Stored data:
_ _ _ _ _ _ _

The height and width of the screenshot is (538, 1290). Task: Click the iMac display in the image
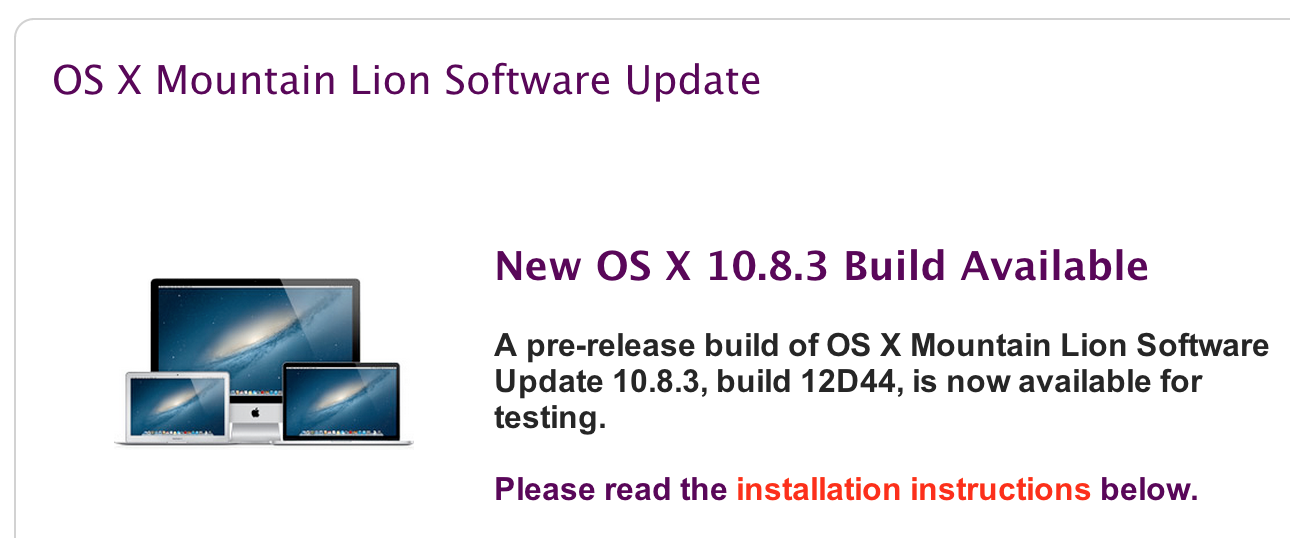(255, 338)
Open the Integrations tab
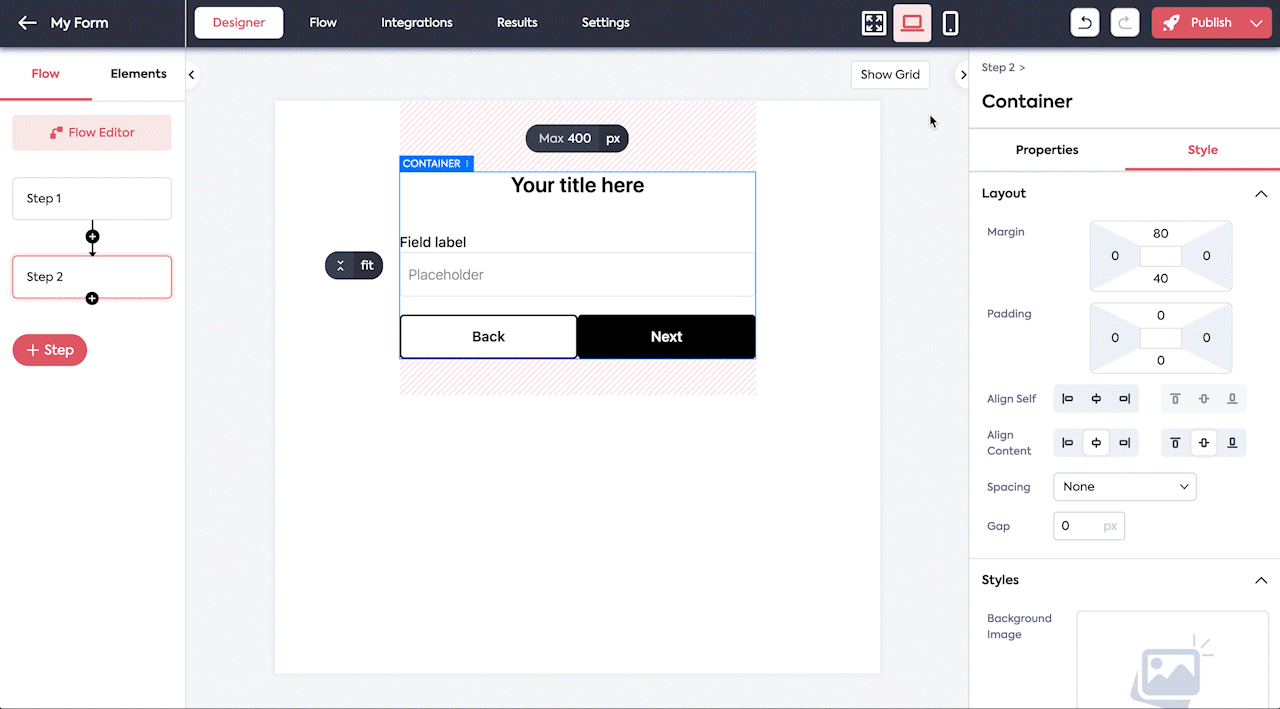This screenshot has height=709, width=1280. coord(416,23)
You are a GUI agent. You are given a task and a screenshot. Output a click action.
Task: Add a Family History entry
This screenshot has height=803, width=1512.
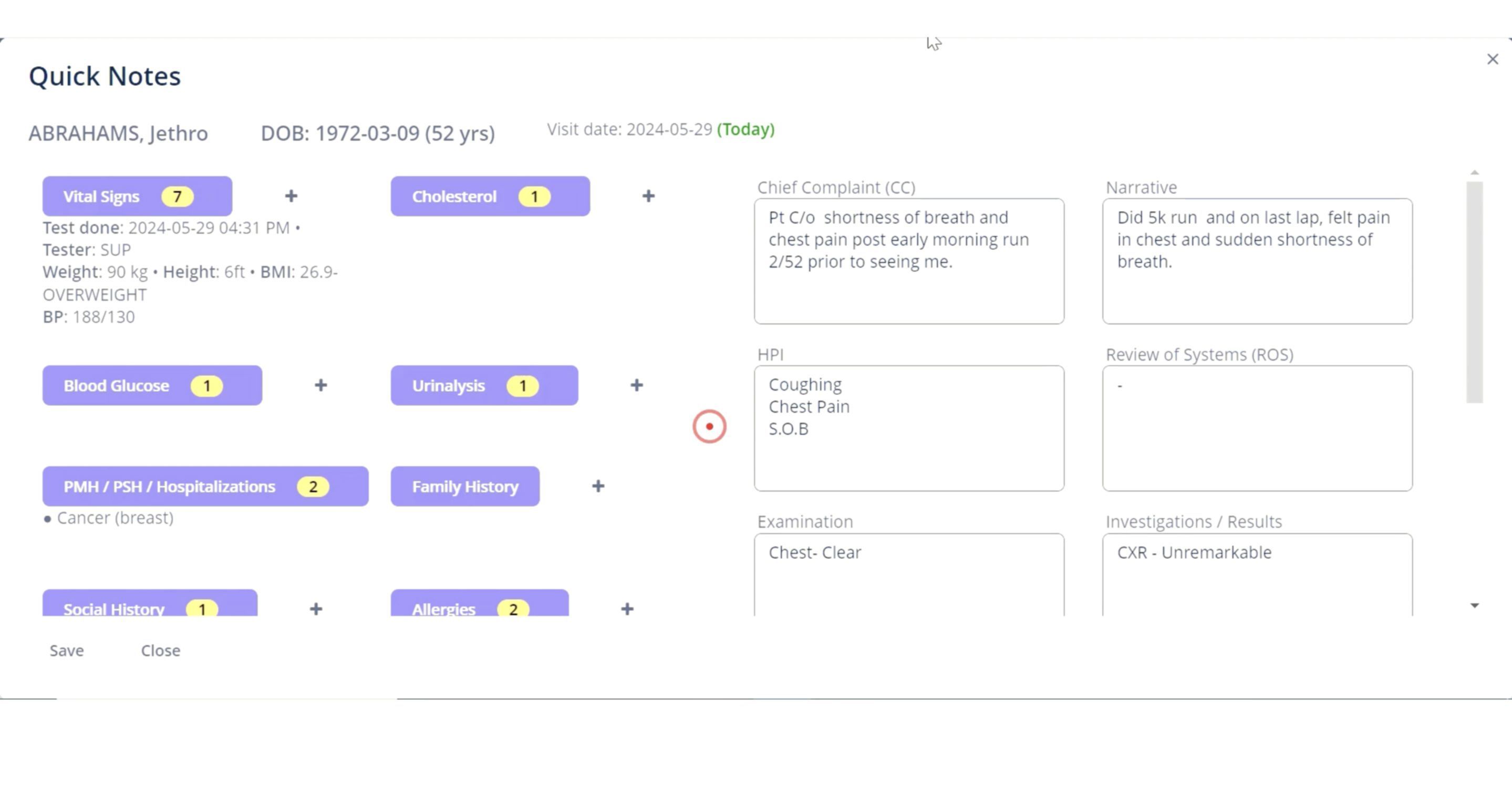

_ _ _ _ _ _ _

Could the lines from the first entry through the line that contains "You are a GUI" be copied exactly, with all pictures left out?

» **TASK ANSWER**:
The height and width of the screenshot is (538, 1290). Task: Click the iMac display in the image
(255, 338)
Open the Integrations tab
This screenshot has height=709, width=1280. coord(416,23)
You are a GUI agent. You are given a task and a screenshot. Output a click action.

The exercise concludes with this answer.